Esto no impide que el Señor reciba y acepte las obras como causas inferiores. Mas, ¿de dónde viene esto? La causa es que aquellos a quienes el Señor por su misericordia ha predestinado a ser herederos de la vida eterna, El conforme a su ordinaria dispensación los introduce en su posesión por las buenas obras. Por tanto, a lo que precede en el orden de su dispensación lo llama causa de lo que viene después.
Por esta misma razón la Escritura da algunas veces a entender que la vida eterna procede de las buenas obras; no porque haya que atribuirles esto, sino porque Dios justifica a aquellos que ha escogido para glorificarlos finalmente (Rom. 8,30).
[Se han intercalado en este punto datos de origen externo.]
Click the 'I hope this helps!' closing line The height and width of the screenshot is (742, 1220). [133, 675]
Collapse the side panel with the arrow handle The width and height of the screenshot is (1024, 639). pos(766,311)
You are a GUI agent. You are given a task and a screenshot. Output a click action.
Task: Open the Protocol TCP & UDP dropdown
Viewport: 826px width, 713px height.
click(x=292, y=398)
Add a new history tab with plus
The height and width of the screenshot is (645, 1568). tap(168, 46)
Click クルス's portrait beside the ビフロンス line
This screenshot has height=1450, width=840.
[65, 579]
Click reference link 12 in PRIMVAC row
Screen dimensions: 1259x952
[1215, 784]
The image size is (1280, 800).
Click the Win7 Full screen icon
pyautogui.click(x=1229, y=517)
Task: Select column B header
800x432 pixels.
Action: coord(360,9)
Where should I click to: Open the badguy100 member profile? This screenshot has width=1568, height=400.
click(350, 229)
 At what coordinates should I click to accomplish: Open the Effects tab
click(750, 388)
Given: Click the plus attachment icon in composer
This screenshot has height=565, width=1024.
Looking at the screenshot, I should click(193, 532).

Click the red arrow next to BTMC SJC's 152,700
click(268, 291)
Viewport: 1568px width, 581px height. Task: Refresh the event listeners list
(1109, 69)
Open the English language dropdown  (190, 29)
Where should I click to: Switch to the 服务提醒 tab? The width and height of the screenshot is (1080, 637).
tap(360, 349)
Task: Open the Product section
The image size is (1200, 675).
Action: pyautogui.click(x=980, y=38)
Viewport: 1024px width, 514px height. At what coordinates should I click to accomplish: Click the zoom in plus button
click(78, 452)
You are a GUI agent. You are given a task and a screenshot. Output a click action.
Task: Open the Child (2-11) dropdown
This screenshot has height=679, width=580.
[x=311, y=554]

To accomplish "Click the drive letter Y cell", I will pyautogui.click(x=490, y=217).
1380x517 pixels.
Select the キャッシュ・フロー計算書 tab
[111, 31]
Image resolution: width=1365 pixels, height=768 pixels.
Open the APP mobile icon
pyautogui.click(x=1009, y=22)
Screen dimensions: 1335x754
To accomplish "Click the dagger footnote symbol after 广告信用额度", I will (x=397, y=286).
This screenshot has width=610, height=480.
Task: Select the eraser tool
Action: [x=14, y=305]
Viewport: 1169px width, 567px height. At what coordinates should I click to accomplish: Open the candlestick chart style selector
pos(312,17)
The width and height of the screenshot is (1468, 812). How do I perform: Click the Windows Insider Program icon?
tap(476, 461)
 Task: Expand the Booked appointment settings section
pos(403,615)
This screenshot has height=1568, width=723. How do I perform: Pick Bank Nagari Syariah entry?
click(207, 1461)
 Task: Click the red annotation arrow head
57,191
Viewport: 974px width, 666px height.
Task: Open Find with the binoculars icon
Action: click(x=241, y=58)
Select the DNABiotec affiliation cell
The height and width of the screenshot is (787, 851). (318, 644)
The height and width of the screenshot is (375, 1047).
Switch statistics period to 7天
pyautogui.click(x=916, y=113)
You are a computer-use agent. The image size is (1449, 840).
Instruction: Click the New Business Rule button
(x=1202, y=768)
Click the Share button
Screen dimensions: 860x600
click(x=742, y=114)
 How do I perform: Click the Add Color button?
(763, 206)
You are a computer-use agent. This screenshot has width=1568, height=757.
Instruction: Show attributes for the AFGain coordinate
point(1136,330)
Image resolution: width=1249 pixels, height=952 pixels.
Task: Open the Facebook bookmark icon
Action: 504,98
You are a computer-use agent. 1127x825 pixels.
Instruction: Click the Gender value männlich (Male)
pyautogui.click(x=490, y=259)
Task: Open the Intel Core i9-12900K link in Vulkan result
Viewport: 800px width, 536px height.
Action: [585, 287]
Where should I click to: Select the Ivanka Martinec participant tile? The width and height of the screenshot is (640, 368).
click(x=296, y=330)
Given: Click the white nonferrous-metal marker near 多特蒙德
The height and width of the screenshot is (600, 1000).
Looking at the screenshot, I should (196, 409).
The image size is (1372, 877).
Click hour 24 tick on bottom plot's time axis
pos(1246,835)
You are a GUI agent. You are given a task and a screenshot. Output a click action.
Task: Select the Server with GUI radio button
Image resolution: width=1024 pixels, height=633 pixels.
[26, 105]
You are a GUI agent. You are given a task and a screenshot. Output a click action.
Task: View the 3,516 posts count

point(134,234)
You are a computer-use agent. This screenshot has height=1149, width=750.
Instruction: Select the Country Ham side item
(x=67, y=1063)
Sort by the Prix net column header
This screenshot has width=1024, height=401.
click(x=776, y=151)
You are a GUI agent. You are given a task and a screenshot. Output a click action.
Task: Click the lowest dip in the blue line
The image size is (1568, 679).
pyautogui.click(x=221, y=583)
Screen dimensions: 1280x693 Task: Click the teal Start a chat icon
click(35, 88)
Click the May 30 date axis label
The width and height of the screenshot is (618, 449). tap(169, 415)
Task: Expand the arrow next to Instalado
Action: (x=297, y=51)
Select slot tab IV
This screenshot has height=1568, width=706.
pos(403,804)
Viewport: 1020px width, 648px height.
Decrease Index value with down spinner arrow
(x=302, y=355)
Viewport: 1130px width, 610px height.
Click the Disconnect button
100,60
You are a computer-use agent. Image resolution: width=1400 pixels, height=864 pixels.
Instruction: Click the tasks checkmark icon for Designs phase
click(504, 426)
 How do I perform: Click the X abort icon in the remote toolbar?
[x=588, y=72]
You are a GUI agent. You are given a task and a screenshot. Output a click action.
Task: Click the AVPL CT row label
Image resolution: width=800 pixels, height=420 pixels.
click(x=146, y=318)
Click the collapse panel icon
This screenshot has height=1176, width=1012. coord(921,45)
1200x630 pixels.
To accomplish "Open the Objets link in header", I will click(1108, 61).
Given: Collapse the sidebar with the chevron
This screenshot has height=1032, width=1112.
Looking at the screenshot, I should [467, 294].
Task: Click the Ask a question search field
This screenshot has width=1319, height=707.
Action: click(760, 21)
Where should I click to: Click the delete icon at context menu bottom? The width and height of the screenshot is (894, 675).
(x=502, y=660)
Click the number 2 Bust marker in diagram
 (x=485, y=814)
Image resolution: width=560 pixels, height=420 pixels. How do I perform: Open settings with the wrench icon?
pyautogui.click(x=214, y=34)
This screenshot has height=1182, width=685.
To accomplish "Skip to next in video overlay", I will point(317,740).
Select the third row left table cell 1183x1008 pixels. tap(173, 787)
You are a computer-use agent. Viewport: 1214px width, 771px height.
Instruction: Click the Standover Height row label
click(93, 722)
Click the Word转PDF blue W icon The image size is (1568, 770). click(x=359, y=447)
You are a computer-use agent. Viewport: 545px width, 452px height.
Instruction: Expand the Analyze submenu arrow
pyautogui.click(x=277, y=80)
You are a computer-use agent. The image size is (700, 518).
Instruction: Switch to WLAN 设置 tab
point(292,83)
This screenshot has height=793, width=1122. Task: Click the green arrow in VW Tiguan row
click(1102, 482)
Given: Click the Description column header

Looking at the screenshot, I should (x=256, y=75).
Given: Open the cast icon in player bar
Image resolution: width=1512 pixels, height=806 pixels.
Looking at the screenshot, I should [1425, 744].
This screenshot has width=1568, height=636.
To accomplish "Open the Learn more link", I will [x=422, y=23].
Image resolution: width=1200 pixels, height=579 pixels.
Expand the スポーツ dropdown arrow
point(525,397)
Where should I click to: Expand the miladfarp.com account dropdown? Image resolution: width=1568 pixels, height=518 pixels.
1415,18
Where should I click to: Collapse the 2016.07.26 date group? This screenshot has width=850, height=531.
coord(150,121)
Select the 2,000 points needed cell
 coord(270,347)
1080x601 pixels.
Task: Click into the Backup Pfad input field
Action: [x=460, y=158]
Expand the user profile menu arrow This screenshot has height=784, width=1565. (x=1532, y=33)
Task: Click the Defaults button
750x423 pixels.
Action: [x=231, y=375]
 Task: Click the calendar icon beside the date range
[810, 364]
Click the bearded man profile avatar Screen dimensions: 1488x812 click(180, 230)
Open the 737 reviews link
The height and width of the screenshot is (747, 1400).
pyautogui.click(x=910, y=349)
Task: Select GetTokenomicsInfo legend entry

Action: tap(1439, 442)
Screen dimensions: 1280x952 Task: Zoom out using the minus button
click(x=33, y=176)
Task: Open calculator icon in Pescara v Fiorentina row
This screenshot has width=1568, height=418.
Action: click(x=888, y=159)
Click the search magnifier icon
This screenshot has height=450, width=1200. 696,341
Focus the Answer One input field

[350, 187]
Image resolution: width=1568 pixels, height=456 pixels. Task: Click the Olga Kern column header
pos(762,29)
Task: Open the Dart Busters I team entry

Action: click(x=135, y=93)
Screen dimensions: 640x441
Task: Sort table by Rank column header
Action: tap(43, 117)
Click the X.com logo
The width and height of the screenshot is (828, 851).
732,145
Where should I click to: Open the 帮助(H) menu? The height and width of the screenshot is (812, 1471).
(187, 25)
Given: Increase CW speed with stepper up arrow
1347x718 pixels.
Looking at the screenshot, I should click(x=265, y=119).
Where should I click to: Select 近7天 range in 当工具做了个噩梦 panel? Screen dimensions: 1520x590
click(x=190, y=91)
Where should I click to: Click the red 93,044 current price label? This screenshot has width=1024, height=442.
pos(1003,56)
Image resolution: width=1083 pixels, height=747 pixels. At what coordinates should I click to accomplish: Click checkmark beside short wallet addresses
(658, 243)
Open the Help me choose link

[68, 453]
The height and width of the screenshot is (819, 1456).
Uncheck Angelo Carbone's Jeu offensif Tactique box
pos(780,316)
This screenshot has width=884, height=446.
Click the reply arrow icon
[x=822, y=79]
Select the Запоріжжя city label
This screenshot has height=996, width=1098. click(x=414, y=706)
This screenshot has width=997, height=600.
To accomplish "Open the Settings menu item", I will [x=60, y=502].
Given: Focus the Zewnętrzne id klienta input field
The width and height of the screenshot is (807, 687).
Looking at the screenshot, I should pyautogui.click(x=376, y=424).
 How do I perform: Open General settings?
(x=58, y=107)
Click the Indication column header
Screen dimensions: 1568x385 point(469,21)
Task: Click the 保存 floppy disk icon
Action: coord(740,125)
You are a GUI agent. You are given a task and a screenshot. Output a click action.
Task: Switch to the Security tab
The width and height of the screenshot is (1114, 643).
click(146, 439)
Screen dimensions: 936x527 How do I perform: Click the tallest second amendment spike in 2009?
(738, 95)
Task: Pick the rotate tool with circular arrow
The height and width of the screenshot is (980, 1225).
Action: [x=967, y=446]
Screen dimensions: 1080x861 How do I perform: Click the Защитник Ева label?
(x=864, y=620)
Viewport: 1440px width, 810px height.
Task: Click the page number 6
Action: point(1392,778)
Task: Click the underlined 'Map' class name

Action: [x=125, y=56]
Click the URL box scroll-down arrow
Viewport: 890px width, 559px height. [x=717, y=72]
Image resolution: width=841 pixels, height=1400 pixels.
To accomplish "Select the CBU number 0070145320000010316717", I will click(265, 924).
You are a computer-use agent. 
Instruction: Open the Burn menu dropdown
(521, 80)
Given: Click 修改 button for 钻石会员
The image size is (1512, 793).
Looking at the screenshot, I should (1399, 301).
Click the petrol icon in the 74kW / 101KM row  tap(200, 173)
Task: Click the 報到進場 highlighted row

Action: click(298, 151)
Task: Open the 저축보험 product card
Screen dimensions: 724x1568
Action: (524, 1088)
La primera gracia, que es como un escalón para la segunda, es llamada en cierta manera causa suya.
Sin, embargo, cuando es necesario mostrar la verdadera causa, la Escritura no nos manda que nos acojamos a las buenas obras, sino que nos retiene en la meditación de la sola misericordia de Dios. Porque, ¿qué otra cosa quiere decir el Apóstol con estas palabras: “la paga del pecado es la muerte, mas la dádiva de Dios es vida eterna”? (Rom. 6,23). ¿Por qué él no opone la justicia al pecado, como opone la vida a la muerte? ¿Por qué no constituye a la justicia causa de la vida, como constituye al pecado causa de la muerte? Pues de esa manera la oposición caería muy bien, mientras que es un tanto imperfecta según está expuesta. Es que el Apóstol quiso con esta comparación dar a entender cuál es la verdad; a saber, que los méritos de los hombres no merecen otra cosa sino muerte; y que la vida se apoya en la sola misericordia de Dios.
Finalmente, con estas expresiones en las que se hace mención de las buenas obras no se propone la causa de por qué Dios hace bien a los suyos, sino solamente el orden que sigue; o sea, que añadiendo gracias sobre gracias, de las primeras toma ocasión para dispensar las segundas, y ello para no dejar pasar ninguna ocasión de enriquecer a los suyos; y de tal manera prosigue su liberalidad, que quiere que siempre tengamos los ojos puestos en su elección gratuita, la cual es la fuente y manantial de cuantos bienes nos otorga. Porque aunque ama y estima los beneficios que cada día nos hace, en cuanto proceden de este manantial, sin embargo nosotros debemos aferrarnos a esta gratuita aceptación, la única que puede hacer que nuestras almas se mantengan firmes. Conviene sin embargo poner en segundo lugar los dones de su Espíritu con los que incesantemente nos enriquece, de tal manera que no perjudiquen en manera alguna a la causa primera.